The request =>
Please return each of the rows below word for word, leaving every line unchanged.

* * *

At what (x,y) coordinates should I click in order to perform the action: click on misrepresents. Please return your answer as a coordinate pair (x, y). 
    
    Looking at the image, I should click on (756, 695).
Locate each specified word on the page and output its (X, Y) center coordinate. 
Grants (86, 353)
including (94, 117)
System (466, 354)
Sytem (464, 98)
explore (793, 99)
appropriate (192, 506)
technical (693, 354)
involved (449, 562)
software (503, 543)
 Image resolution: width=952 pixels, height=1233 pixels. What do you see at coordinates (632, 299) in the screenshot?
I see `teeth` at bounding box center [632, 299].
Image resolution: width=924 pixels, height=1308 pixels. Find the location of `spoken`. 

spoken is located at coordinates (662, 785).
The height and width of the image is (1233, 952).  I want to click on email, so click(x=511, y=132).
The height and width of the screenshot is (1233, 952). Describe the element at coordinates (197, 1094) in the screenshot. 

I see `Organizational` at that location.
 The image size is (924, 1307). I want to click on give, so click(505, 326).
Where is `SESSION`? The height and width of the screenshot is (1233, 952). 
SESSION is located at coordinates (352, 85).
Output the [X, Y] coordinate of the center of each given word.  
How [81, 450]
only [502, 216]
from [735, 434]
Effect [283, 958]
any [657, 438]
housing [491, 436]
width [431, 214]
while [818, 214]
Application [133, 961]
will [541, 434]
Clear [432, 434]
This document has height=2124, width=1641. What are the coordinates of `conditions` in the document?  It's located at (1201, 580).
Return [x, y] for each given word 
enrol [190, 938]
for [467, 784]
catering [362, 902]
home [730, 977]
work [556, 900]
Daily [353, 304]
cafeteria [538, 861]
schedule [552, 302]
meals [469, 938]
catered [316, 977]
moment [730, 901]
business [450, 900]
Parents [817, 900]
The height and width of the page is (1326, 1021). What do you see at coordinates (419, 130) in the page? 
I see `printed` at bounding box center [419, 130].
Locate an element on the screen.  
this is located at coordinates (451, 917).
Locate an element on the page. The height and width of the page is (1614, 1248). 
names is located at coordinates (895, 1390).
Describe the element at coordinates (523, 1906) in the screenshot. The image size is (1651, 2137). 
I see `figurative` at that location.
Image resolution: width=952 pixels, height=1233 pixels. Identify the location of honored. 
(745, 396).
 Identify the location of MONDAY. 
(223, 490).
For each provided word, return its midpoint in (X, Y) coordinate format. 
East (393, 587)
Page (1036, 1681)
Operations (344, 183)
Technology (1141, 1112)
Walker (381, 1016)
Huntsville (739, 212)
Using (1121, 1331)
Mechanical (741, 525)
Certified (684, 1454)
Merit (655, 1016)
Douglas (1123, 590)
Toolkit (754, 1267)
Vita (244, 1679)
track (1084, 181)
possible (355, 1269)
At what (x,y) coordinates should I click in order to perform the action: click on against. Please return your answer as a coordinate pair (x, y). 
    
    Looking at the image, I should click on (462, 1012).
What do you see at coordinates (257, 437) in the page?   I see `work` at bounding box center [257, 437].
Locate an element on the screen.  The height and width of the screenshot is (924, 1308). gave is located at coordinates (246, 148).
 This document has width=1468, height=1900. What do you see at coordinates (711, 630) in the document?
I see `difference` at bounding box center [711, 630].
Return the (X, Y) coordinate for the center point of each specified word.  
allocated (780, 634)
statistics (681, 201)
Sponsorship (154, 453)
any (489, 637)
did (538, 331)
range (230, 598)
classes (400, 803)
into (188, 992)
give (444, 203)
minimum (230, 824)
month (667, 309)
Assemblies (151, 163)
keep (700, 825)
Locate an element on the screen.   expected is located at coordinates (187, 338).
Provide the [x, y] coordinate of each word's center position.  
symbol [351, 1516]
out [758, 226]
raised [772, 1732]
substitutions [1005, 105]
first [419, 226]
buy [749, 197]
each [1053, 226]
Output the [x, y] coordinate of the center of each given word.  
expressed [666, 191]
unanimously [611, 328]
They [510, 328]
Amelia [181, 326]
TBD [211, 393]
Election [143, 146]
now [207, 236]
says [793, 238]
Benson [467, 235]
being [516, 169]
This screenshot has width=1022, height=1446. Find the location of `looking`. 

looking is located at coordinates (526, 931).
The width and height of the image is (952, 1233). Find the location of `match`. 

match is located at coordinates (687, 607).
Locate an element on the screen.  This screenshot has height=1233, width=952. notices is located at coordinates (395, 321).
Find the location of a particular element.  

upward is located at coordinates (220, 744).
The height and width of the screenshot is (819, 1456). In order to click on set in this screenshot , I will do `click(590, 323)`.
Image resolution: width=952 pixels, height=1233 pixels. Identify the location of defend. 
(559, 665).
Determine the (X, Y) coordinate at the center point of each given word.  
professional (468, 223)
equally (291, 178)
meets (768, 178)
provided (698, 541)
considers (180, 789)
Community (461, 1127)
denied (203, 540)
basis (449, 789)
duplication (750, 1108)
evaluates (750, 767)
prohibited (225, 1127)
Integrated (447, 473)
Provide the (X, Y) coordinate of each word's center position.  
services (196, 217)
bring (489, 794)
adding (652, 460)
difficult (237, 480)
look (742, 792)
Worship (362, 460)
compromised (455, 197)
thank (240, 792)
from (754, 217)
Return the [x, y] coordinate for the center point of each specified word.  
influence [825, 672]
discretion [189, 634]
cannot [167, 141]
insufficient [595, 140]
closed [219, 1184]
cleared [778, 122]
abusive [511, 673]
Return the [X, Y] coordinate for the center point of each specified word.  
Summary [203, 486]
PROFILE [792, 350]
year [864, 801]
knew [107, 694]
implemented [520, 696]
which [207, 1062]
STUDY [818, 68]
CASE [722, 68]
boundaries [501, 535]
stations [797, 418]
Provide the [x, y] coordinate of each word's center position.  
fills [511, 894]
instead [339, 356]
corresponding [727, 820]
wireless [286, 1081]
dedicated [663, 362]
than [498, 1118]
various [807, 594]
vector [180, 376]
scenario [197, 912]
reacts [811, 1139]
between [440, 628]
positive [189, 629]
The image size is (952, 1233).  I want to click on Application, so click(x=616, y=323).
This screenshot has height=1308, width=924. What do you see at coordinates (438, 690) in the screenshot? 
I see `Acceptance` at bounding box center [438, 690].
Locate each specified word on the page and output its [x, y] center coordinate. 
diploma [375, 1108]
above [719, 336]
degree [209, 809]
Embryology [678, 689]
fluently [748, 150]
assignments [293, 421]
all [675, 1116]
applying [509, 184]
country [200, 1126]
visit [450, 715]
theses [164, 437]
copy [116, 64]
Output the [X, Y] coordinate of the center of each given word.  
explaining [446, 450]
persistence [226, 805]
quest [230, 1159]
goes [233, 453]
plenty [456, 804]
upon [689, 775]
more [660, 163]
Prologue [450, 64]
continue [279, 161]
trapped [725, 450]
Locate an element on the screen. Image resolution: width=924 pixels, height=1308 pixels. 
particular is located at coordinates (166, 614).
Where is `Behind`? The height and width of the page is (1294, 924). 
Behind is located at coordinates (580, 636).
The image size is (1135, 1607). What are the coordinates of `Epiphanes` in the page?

* * *

Answer for the task =>
At what (x,y) coordinates should I click in order to perform the action: click on misrepresents. Please return your answer as a coordinate pair (x, y). 
    
    Looking at the image, I should click on (756, 695).
Locate each specified word on the page and output its (X, Y) center coordinate. 
Grants (86, 353)
including (94, 117)
System (466, 354)
Sytem (464, 98)
explore (793, 99)
appropriate (192, 506)
technical (693, 354)
involved (449, 562)
software (503, 543)
 Image resolution: width=952 pixels, height=1233 pixels. What do you see at coordinates (632, 299) in the screenshot?
I see `teeth` at bounding box center [632, 299].
Image resolution: width=924 pixels, height=1308 pixels. Find the location of `spoken`. 

spoken is located at coordinates (662, 785).
The height and width of the image is (1233, 952).  I want to click on email, so click(x=511, y=132).
The height and width of the screenshot is (1233, 952). Describe the element at coordinates (197, 1094) in the screenshot. 

I see `Organizational` at that location.
 The image size is (924, 1307). I want to click on give, so click(505, 326).
Where is `SESSION`? The height and width of the screenshot is (1233, 952). 
SESSION is located at coordinates (352, 85).
Output the [X, Y] coordinate of the center of each given word.  
How [81, 450]
only [502, 216]
from [735, 434]
Effect [283, 958]
any [657, 438]
housing [491, 436]
width [431, 214]
while [818, 214]
Application [133, 961]
will [541, 434]
Clear [432, 434]
This document has height=2124, width=1641. What are the coordinates of `conditions` in the document?  It's located at (1201, 580).
Return [x, y] for each given word 
enrol [190, 938]
for [467, 784]
catering [362, 902]
home [730, 977]
work [556, 900]
Daily [353, 304]
cafeteria [538, 861]
schedule [552, 302]
meals [469, 938]
catered [316, 977]
moment [730, 901]
business [450, 900]
Parents [817, 900]
The height and width of the page is (1326, 1021). What do you see at coordinates (419, 130) in the page? 
I see `printed` at bounding box center [419, 130].
Locate an element on the screen.  
this is located at coordinates (451, 917).
Locate an element on the page. The height and width of the page is (1614, 1248). 
names is located at coordinates (895, 1390).
Describe the element at coordinates (523, 1906) in the screenshot. The image size is (1651, 2137). 
I see `figurative` at that location.
Image resolution: width=952 pixels, height=1233 pixels. Identify the location of honored. 
(745, 396).
 Identify the location of MONDAY. 
(223, 490).
For each provided word, return its midpoint in (X, Y) coordinate format. 
East (393, 587)
Page (1036, 1681)
Operations (344, 183)
Technology (1141, 1112)
Walker (381, 1016)
Huntsville (739, 212)
Using (1121, 1331)
Mechanical (741, 525)
Certified (684, 1454)
Merit (655, 1016)
Douglas (1123, 590)
Toolkit (754, 1267)
Vita (244, 1679)
track (1084, 181)
possible (355, 1269)
At what (x,y) coordinates should I click in order to perform the action: click on against. Please return your answer as a coordinate pair (x, y). 
    
    Looking at the image, I should click on (462, 1012).
What do you see at coordinates (257, 437) in the page?   I see `work` at bounding box center [257, 437].
Locate an element on the screen.  The height and width of the screenshot is (924, 1308). gave is located at coordinates (246, 148).
 This document has width=1468, height=1900. What do you see at coordinates (711, 630) in the document?
I see `difference` at bounding box center [711, 630].
Return the (X, Y) coordinate for the center point of each specified word.  
allocated (780, 634)
statistics (681, 201)
Sponsorship (154, 453)
any (489, 637)
did (538, 331)
range (230, 598)
classes (400, 803)
into (188, 992)
give (444, 203)
minimum (230, 824)
month (667, 309)
Assemblies (151, 163)
keep (700, 825)
Locate an element on the screen.   expected is located at coordinates (187, 338).
Provide the [x, y] coordinate of each word's center position.  
symbol [351, 1516]
out [758, 226]
raised [772, 1732]
substitutions [1005, 105]
first [419, 226]
buy [749, 197]
each [1053, 226]
Output the [x, y] coordinate of the center of each given word.  
expressed [666, 191]
unanimously [611, 328]
They [510, 328]
Amelia [181, 326]
TBD [211, 393]
Election [143, 146]
now [207, 236]
says [793, 238]
Benson [467, 235]
being [516, 169]
This screenshot has width=1022, height=1446. Find the location of `looking`. 

looking is located at coordinates (526, 931).
The width and height of the image is (952, 1233). Find the location of `match`. 

match is located at coordinates (687, 607).
Locate an element on the screen.  This screenshot has height=1233, width=952. notices is located at coordinates (395, 321).
Find the location of a particular element.  

upward is located at coordinates (220, 744).
The height and width of the screenshot is (819, 1456). In order to click on set in this screenshot , I will do `click(590, 323)`.
Image resolution: width=952 pixels, height=1233 pixels. Identify the location of defend. 
(559, 665).
Determine the (X, Y) coordinate at the center point of each given word.  
professional (468, 223)
equally (291, 178)
meets (768, 178)
provided (698, 541)
considers (180, 789)
Community (461, 1127)
denied (203, 540)
basis (449, 789)
duplication (750, 1108)
evaluates (750, 767)
prohibited (225, 1127)
Integrated (447, 473)
Provide the (X, Y) coordinate of each word's center position.  
services (196, 217)
bring (489, 794)
adding (652, 460)
difficult (237, 480)
look (742, 792)
Worship (362, 460)
compromised (455, 197)
thank (240, 792)
from (754, 217)
Return the [x, y] coordinate for the center point of each specified word.  
influence [825, 672]
discretion [189, 634]
cannot [167, 141]
insufficient [595, 140]
closed [219, 1184]
cleared [778, 122]
abusive [511, 673]
Return the [X, Y] coordinate for the center point of each specified word.  
Summary [203, 486]
PROFILE [792, 350]
year [864, 801]
knew [107, 694]
implemented [520, 696]
which [207, 1062]
STUDY [818, 68]
CASE [722, 68]
boundaries [501, 535]
stations [797, 418]
Provide the [x, y] coordinate of each word's center position.  
fills [511, 894]
instead [339, 356]
corresponding [727, 820]
wireless [286, 1081]
dedicated [663, 362]
than [498, 1118]
various [807, 594]
vector [180, 376]
scenario [197, 912]
reacts [811, 1139]
between [440, 628]
positive [189, 629]
The image size is (952, 1233).  I want to click on Application, so click(x=616, y=323).
This screenshot has height=1308, width=924. What do you see at coordinates (438, 690) in the screenshot? 
I see `Acceptance` at bounding box center [438, 690].
Locate each specified word on the page and output its [x, y] center coordinate. 
diploma [375, 1108]
above [719, 336]
degree [209, 809]
Embryology [678, 689]
fluently [748, 150]
assignments [293, 421]
all [675, 1116]
applying [509, 184]
country [200, 1126]
visit [450, 715]
theses [164, 437]
copy [116, 64]
Output the [X, Y] coordinate of the center of each given word.  
explaining [446, 450]
persistence [226, 805]
quest [230, 1159]
goes [233, 453]
plenty [456, 804]
upon [689, 775]
more [660, 163]
Prologue [450, 64]
continue [279, 161]
trapped [725, 450]
Locate an element on the screen. Image resolution: width=924 pixels, height=1308 pixels. 
particular is located at coordinates (166, 614).
Where is `Behind`? The height and width of the page is (1294, 924). 
Behind is located at coordinates (580, 636).
The image size is (1135, 1607). What are the coordinates of `Epiphanes` in the page?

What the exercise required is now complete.